Indeed, studies show that SBIR awardees are twice as likely to secure patents and venture funding compared to similar companies that applied but did not receive grants. Many go on to achieve major milestones: Since 1996, over 800 SBIR-recipient firms have gone public or been acquired by larger companies. In the pharma sector, this often means a big pharmaceutical company licenses or buys the small company’s drug to fund expensive late-stage trials and marketing – effectively scaling up the cure born in the small lab. The acquisitions of SBIR-supported innovators like Pharmasset, Immunomedics, and Seagen by industry giants are prime examples. In total, more than 2,100 SBIR-funded firms have been acquired over the years, injecting their innovative technology into corporate pipelines. Rather than replacing big pharma, these startups have become a vital feeder system for it.

All this has been achieved with surprisingly little cost to taxpayers. The SBIR program accounts for just 3–4% of the NIH’s research budget (and similar small fractions at other agencies). Yet by one estimate, SBIR grants at NIH have yielded 99 new drugs while making up under 4% of its R&D spending. That leverage – big cures from small investments – is, as experts note, virtually unheard of in government programs. Objective analyses across agencies found returns on investment ranging from 22:1 to 33:1 for SBIR Phase II projects. In the National Cancer Institute’s portfolio alone, every $1 in SBIR/STTR funding translated to $11 in eventual commercial sales of products. Little wonder that advocates call SBIR one of the nation’s most effective innovation engines.

The Road Ahead: Nurturing the Next Breakthrough

This outsized success has not gone entirely unnoticed in Washington. The SBIR program, launched in 1982, has won bipartisan praise over the years and been emulated by at least 17 other countries. Yet it also faces periodic scrutiny. As of this writing, Congress is debating SBIR’s reauthorization and considering rule changes aimed at preventing abuse of the program by so-called “SBIR mills” – companies that win many grants without producing results(**). Some lawmakers have questioned whether tax dollars should go into startups at all, suggesting the private sector could fund innovation on its own. But supporters point to the unique role SBIR plays in bridging a critical gap: the risky early phase of research when potential breakthroughs are too unproven to attract big investors.

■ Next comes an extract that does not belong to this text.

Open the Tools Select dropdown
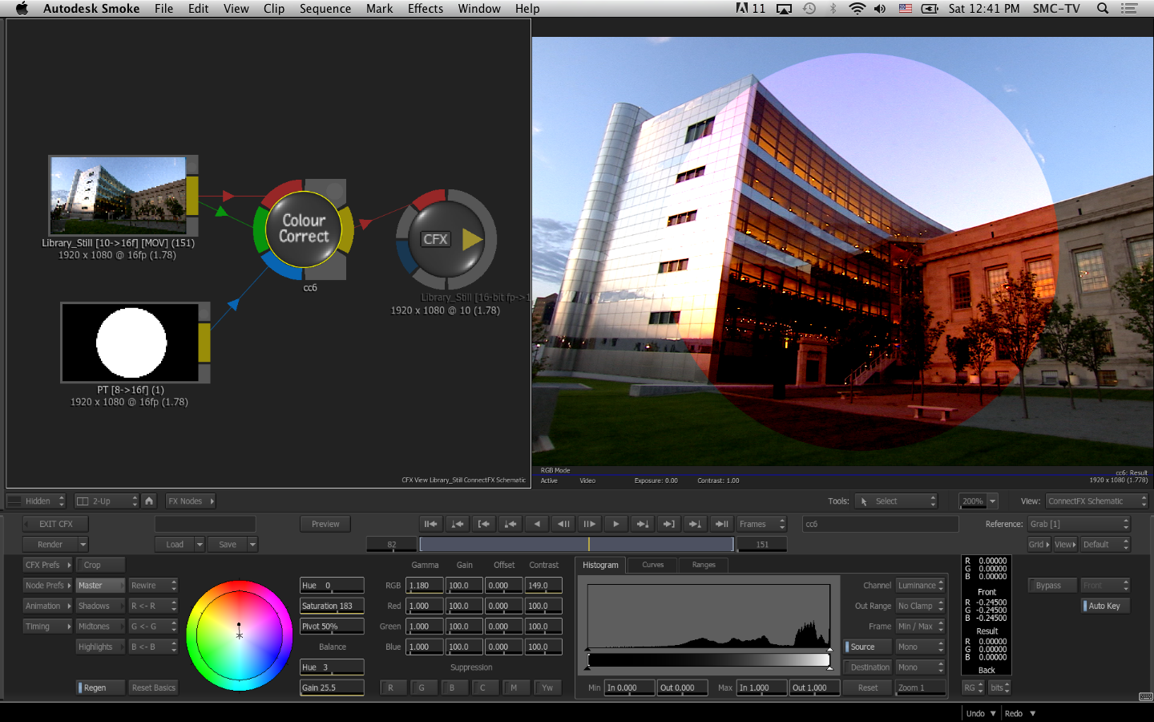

The data, they argue, speak loudly. “If 12% of our new medicines are coming from SBIR companies, then we’d be crazy not to keep investing in them,” says Jere Glover, executive director of the Small Business Technology Council, in recent testimony. Defense Secretary Lloyd Austin – looking at SBIR’s impact on technology and defense – put it bluntly: we should “double down” on SBIR/STTR.

For healthcare, doubling down could mean more breakthroughs for diseases still in need of bold ideas. The next cancer cure, or a vaccine for a stubborn virus, or a therapy for Alzheimer’s might be percolating right now in a tiny startup, run by passionate scientists with a big dream and a small budget. Programs like SBIR give those dreams a fighting chance. They ensure that promising science in a garage lab can survive long enough to prove itself – and perhaps become the next miracle cure.

For the countless patients who have benefited from these small business, big pharma breakthroughs, the source of the innovation is largely invisible. But as the numbers reveal, it may be time to recognize and celebrate the outsized role that America’s little labs and startups play in delivering big cures – with a boost from a farsighted federal program that bets on the underdogs.